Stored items
== == ==
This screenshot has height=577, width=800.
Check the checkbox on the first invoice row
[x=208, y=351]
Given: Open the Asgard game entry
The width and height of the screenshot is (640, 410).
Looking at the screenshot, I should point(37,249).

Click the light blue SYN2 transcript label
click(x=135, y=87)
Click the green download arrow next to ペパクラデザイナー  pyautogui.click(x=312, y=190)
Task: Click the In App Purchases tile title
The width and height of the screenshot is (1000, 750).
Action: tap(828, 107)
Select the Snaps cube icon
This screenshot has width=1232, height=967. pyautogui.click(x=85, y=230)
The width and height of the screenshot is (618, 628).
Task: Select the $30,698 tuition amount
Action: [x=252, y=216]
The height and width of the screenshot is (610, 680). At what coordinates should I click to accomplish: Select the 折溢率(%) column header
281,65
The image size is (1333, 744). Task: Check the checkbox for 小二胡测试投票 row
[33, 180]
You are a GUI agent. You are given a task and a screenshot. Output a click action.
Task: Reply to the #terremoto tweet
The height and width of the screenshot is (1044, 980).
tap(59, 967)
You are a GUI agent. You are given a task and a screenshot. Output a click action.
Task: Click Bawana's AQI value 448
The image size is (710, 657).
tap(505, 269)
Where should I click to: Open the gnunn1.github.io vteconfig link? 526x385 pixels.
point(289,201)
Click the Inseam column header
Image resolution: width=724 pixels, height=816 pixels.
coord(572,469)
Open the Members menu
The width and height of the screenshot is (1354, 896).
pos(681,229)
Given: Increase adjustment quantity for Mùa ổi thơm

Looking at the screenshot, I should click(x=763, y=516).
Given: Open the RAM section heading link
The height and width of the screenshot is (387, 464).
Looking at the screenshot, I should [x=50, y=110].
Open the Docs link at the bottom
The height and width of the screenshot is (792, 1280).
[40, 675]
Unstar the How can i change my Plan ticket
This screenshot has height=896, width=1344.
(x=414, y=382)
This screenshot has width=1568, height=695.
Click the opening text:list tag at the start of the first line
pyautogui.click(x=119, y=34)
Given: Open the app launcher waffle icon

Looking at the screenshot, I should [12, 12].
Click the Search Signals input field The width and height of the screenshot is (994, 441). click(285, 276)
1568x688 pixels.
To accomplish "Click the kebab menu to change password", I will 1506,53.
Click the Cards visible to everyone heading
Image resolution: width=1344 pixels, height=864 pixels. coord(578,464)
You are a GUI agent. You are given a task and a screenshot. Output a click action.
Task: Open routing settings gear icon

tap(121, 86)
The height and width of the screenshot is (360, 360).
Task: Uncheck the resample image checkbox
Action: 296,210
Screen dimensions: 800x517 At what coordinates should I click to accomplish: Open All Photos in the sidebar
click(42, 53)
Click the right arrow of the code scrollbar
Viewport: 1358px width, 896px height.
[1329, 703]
== == ==
* _PROBLEM_
Which lines of the data above contain "menu"? Copy each one.

* _ANSWER SECTION_
Open the Members menu
To accomplish "Click the kebab menu to change password", I will 1506,53.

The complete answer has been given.